(Collection entries)
--*--
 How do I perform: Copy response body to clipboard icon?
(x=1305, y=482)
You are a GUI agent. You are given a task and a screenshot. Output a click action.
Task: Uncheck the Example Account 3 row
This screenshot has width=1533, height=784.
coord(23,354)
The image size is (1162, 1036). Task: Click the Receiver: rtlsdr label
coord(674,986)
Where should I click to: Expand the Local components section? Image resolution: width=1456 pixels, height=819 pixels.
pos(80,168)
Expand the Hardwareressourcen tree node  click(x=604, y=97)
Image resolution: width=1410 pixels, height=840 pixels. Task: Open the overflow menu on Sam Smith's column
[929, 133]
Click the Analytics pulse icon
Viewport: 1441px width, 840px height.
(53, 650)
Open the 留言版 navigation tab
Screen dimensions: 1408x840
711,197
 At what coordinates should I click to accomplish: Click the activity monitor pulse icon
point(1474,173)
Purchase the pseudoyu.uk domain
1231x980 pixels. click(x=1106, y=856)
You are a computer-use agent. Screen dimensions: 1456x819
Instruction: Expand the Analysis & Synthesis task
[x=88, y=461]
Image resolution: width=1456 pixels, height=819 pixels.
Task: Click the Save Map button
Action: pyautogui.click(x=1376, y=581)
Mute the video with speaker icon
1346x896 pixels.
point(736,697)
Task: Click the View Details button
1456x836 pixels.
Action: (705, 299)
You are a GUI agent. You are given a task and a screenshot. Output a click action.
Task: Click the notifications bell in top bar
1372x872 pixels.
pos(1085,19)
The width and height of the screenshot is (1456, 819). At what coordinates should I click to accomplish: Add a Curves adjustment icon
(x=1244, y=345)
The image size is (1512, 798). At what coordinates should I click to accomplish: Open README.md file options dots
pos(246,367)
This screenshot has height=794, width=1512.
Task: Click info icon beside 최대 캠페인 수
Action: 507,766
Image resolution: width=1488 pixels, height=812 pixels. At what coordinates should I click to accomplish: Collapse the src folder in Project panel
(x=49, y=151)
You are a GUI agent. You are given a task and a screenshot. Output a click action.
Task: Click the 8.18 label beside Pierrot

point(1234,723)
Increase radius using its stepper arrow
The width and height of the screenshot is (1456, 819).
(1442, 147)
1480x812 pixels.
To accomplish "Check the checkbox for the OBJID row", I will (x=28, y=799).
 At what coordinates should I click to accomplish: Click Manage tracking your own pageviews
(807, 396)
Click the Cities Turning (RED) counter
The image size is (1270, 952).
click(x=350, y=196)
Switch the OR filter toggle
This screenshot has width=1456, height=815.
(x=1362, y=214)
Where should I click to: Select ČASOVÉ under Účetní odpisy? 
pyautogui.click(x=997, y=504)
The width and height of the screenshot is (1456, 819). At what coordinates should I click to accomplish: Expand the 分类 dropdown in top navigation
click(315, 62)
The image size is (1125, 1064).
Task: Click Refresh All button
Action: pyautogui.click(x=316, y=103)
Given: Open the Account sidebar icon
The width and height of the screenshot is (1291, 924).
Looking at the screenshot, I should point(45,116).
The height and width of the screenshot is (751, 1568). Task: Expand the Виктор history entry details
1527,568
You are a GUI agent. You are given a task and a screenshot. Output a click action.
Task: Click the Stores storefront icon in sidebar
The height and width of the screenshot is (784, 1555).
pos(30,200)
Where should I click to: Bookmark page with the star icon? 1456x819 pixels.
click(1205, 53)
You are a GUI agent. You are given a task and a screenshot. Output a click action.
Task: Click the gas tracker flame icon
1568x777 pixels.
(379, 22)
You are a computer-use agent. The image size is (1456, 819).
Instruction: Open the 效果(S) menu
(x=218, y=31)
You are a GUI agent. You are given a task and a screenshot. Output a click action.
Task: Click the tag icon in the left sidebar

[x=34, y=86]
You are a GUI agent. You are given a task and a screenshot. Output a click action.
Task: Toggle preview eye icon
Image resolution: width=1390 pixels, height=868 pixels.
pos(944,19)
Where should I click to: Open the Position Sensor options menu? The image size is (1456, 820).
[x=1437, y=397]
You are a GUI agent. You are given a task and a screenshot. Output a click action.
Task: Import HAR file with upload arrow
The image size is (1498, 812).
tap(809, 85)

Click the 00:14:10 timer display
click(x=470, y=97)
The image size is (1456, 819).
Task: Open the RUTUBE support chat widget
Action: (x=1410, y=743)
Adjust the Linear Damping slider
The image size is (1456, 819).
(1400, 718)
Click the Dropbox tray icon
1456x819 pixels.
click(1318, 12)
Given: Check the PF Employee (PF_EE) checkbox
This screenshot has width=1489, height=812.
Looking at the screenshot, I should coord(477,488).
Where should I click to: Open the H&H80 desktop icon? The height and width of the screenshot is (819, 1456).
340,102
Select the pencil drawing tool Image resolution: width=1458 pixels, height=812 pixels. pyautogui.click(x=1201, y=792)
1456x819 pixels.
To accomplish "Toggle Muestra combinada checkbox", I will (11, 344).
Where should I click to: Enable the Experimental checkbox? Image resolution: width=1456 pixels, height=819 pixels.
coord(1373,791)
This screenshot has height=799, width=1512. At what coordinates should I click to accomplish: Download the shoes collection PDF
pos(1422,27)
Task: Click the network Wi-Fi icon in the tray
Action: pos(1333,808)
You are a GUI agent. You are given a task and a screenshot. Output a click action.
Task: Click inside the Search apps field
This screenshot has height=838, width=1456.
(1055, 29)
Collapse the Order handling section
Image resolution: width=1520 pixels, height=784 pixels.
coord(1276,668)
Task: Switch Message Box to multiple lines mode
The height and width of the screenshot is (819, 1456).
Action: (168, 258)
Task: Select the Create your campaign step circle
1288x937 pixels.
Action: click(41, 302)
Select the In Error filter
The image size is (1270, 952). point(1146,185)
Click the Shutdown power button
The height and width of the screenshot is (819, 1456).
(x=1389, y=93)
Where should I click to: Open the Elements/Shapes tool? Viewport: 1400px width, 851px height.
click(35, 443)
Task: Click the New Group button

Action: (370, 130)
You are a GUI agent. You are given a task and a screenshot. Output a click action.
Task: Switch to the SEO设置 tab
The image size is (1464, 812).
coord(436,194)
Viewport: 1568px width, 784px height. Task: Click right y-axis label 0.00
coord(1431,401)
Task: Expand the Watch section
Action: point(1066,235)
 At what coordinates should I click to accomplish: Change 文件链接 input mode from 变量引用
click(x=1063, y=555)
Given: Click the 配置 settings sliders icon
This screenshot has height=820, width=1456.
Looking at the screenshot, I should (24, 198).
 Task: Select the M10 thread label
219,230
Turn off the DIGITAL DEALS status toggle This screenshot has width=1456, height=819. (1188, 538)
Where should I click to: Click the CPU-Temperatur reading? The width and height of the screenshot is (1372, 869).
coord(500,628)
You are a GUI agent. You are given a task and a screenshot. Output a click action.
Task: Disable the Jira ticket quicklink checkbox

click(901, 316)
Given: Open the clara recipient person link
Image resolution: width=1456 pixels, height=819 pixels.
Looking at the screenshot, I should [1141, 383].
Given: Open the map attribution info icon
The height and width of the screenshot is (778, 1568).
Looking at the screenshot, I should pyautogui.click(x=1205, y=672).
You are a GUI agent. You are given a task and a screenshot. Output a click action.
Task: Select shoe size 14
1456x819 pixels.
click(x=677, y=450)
--*--
• WORK TASK:
With no words changed, transcribe the records above.

• SOLUTION TO THE EXERCISE:
 How do I perform: Copy response body to clipboard icon?
(x=1305, y=482)
You are a GUI agent. You are given a task and a screenshot. Output a click action.
Task: Uncheck the Example Account 3 row
This screenshot has width=1533, height=784.
coord(23,354)
The image size is (1162, 1036). Task: Click the Receiver: rtlsdr label
coord(674,986)
Where should I click to: Expand the Local components section? Image resolution: width=1456 pixels, height=819 pixels.
pos(80,168)
Expand the Hardwareressourcen tree node  click(x=604, y=97)
Image resolution: width=1410 pixels, height=840 pixels. Task: Open the overflow menu on Sam Smith's column
[929, 133]
Click the Analytics pulse icon
Viewport: 1441px width, 840px height.
(53, 650)
Open the 留言版 navigation tab
Screen dimensions: 1408x840
711,197
 At what coordinates should I click to accomplish: Click the activity monitor pulse icon
point(1474,173)
Purchase the pseudoyu.uk domain
1231x980 pixels. click(x=1106, y=856)
You are a computer-use agent. Screen dimensions: 1456x819
Instruction: Expand the Analysis & Synthesis task
[x=88, y=461]
Image resolution: width=1456 pixels, height=819 pixels.
Task: Click the Save Map button
Action: pyautogui.click(x=1376, y=581)
Mute the video with speaker icon
1346x896 pixels.
point(736,697)
Task: Click the View Details button
1456x836 pixels.
Action: (705, 299)
You are a GUI agent. You are given a task and a screenshot. Output a click action.
Task: Click the notifications bell in top bar
1372x872 pixels.
pos(1085,19)
The width and height of the screenshot is (1456, 819). At what coordinates should I click to accomplish: Add a Curves adjustment icon
(x=1244, y=345)
The image size is (1512, 798). At what coordinates should I click to accomplish: Open README.md file options dots
pos(246,367)
This screenshot has height=794, width=1512.
Task: Click info icon beside 최대 캠페인 수
Action: 507,766
Image resolution: width=1488 pixels, height=812 pixels. At what coordinates should I click to accomplish: Collapse the src folder in Project panel
(x=49, y=151)
You are a GUI agent. You are given a task and a screenshot. Output a click action.
Task: Click the 8.18 label beside Pierrot

point(1234,723)
Increase radius using its stepper arrow
The width and height of the screenshot is (1456, 819).
(1442, 147)
1480x812 pixels.
To accomplish "Check the checkbox for the OBJID row", I will (x=28, y=799).
 At what coordinates should I click to accomplish: Click Manage tracking your own pageviews
(807, 396)
Click the Cities Turning (RED) counter
The image size is (1270, 952).
click(x=350, y=196)
Switch the OR filter toggle
This screenshot has width=1456, height=815.
(x=1362, y=214)
Where should I click to: Select ČASOVÉ under Účetní odpisy? 
pyautogui.click(x=997, y=504)
The width and height of the screenshot is (1456, 819). At what coordinates should I click to accomplish: Expand the 分类 dropdown in top navigation
click(315, 62)
The image size is (1125, 1064).
Task: Click Refresh All button
Action: pyautogui.click(x=316, y=103)
Given: Open the Account sidebar icon
The width and height of the screenshot is (1291, 924).
Looking at the screenshot, I should point(45,116).
The height and width of the screenshot is (751, 1568). Task: Expand the Виктор history entry details
1527,568
You are a GUI agent. You are given a task and a screenshot. Output a click action.
Task: Click the Stores storefront icon in sidebar
The height and width of the screenshot is (784, 1555).
pos(30,200)
Where should I click to: Bookmark page with the star icon? 1456x819 pixels.
click(1205, 53)
You are a GUI agent. You are given a task and a screenshot. Output a click action.
Task: Click the gas tracker flame icon
1568x777 pixels.
(379, 22)
You are a computer-use agent. The image size is (1456, 819).
Instruction: Open the 效果(S) menu
(x=218, y=31)
You are a GUI agent. You are given a task and a screenshot. Output a click action.
Task: Click the tag icon in the left sidebar

[x=34, y=86]
You are a GUI agent. You are given a task and a screenshot. Output a click action.
Task: Toggle preview eye icon
Image resolution: width=1390 pixels, height=868 pixels.
pos(944,19)
Where should I click to: Open the Position Sensor options menu? The image size is (1456, 820).
[x=1437, y=397]
You are a GUI agent. You are given a task and a screenshot. Output a click action.
Task: Import HAR file with upload arrow
The image size is (1498, 812).
tap(809, 85)

Click the 00:14:10 timer display
click(x=470, y=97)
The image size is (1456, 819).
Task: Open the RUTUBE support chat widget
Action: (x=1410, y=743)
Adjust the Linear Damping slider
The image size is (1456, 819).
(1400, 718)
Click the Dropbox tray icon
1456x819 pixels.
click(1318, 12)
Given: Check the PF Employee (PF_EE) checkbox
This screenshot has width=1489, height=812.
Looking at the screenshot, I should coord(477,488).
Where should I click to: Open the H&H80 desktop icon? The height and width of the screenshot is (819, 1456).
340,102
Select the pencil drawing tool Image resolution: width=1458 pixels, height=812 pixels. pyautogui.click(x=1201, y=792)
1456x819 pixels.
To accomplish "Toggle Muestra combinada checkbox", I will (11, 344).
Where should I click to: Enable the Experimental checkbox? Image resolution: width=1456 pixels, height=819 pixels.
coord(1373,791)
This screenshot has height=799, width=1512. At what coordinates should I click to accomplish: Download the shoes collection PDF
pos(1422,27)
Task: Click the network Wi-Fi icon in the tray
Action: pos(1333,808)
You are a GUI agent. You are given a task and a screenshot. Output a click action.
Task: Click inside the Search apps field
This screenshot has height=838, width=1456.
(1055, 29)
Collapse the Order handling section
Image resolution: width=1520 pixels, height=784 pixels.
coord(1276,668)
Task: Switch Message Box to multiple lines mode
The height and width of the screenshot is (819, 1456).
Action: (168, 258)
Task: Select the Create your campaign step circle
1288x937 pixels.
Action: click(41, 302)
Select the In Error filter
The image size is (1270, 952). point(1146,185)
Click the Shutdown power button
The height and width of the screenshot is (819, 1456).
(x=1389, y=93)
Where should I click to: Open the Elements/Shapes tool? Viewport: 1400px width, 851px height.
click(35, 443)
Task: Click the New Group button

Action: (370, 130)
You are a GUI agent. You are given a task and a screenshot. Output a click action.
Task: Switch to the SEO设置 tab
The image size is (1464, 812).
coord(436,194)
Viewport: 1568px width, 784px height. Task: Click right y-axis label 0.00
coord(1431,401)
Task: Expand the Watch section
Action: point(1066,235)
 At what coordinates should I click to accomplish: Change 文件链接 input mode from 变量引用
click(x=1063, y=555)
Given: Click the 配置 settings sliders icon
This screenshot has height=820, width=1456.
Looking at the screenshot, I should (24, 198).
 Task: Select the M10 thread label
219,230
Turn off the DIGITAL DEALS status toggle This screenshot has width=1456, height=819. (1188, 538)
Where should I click to: Click the CPU-Temperatur reading? The width and height of the screenshot is (1372, 869).
coord(500,628)
You are a GUI agent. You are given a task and a screenshot. Output a click action.
Task: Disable the Jira ticket quicklink checkbox

click(901, 316)
Given: Open the clara recipient person link
Image resolution: width=1456 pixels, height=819 pixels.
Looking at the screenshot, I should [1141, 383].
Given: Open the map attribution info icon
The height and width of the screenshot is (778, 1568).
Looking at the screenshot, I should pyautogui.click(x=1205, y=672).
You are a GUI agent. You are given a task and a screenshot. Output a click action.
Task: Select shoe size 14
1456x819 pixels.
click(x=677, y=450)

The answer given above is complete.